_Requirement_
In the data below, locate each line with the word "Saint" and list it.

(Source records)
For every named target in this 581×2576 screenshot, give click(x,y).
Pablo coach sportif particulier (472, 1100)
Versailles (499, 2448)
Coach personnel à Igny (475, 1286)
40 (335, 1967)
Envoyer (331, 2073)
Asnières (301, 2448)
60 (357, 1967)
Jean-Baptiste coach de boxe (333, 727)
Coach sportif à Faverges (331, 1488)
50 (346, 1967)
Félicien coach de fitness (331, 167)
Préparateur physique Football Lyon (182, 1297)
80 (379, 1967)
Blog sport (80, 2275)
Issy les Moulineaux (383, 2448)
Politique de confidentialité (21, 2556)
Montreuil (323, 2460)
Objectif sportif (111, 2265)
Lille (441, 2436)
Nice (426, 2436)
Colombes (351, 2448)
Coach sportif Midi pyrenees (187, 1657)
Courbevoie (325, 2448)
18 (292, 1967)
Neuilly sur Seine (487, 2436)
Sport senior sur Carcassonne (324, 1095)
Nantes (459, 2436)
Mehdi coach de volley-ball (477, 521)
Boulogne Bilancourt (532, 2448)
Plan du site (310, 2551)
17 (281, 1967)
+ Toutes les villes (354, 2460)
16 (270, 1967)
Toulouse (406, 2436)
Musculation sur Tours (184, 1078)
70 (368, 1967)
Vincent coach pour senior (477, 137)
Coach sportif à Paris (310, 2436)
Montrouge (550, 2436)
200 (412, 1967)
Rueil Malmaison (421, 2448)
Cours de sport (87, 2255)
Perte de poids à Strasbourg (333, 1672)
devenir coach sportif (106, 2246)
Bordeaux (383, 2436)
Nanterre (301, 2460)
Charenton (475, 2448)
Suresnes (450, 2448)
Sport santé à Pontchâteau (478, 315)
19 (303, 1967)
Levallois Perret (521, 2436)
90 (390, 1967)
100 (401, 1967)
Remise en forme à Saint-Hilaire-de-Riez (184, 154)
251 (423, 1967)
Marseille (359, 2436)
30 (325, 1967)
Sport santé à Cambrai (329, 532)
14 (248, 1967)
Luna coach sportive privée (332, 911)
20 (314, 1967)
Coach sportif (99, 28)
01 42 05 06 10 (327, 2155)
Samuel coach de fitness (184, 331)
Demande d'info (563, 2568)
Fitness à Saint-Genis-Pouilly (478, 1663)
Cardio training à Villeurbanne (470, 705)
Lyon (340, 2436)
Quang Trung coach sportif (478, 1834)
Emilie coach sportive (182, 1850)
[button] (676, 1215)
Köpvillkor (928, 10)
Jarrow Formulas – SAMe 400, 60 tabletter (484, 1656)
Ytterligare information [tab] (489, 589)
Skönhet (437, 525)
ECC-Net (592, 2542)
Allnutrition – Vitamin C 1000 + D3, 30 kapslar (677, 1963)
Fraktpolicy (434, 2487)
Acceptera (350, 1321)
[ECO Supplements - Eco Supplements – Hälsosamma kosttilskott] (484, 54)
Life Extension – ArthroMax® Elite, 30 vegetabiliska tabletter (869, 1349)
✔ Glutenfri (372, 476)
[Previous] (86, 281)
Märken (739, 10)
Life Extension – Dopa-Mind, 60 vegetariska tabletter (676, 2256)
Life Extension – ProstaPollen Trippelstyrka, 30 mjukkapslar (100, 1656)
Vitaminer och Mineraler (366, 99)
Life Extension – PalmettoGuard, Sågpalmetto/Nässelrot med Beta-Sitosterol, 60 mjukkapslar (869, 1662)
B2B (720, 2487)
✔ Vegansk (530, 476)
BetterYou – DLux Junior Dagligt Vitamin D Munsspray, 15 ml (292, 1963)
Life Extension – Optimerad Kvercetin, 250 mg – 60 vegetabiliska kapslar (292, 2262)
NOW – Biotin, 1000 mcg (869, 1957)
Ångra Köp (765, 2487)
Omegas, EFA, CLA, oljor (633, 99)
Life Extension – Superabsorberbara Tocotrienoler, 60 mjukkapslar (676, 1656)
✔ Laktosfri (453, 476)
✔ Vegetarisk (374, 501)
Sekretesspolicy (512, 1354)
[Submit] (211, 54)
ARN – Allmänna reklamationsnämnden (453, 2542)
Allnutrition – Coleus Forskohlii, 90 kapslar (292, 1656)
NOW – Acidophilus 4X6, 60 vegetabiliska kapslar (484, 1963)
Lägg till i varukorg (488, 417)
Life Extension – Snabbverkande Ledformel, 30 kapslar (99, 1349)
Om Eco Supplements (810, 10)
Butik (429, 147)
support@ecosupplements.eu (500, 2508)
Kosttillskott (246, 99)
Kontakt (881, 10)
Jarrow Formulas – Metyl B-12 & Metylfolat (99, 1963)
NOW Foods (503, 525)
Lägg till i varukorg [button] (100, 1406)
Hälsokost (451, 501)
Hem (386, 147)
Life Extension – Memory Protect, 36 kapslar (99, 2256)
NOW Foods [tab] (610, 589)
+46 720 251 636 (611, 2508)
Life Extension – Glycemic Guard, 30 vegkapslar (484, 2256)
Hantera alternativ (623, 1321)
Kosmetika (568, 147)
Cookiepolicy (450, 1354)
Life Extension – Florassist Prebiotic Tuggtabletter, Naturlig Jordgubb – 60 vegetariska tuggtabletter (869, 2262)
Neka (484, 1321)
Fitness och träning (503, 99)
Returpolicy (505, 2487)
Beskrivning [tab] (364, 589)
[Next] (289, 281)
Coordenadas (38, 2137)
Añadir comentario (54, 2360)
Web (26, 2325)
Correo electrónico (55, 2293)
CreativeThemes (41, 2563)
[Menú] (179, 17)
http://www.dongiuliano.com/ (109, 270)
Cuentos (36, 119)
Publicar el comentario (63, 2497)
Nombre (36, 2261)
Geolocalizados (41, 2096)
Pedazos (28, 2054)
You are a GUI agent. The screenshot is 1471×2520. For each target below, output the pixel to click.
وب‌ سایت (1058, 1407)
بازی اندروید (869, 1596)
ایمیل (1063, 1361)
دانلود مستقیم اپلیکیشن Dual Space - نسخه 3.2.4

_Solution for this problem_
Remise en forme à Saint-Hilaire-de-Riez (184, 154)
Fitness à Saint-Genis-Pouilly (478, 1663)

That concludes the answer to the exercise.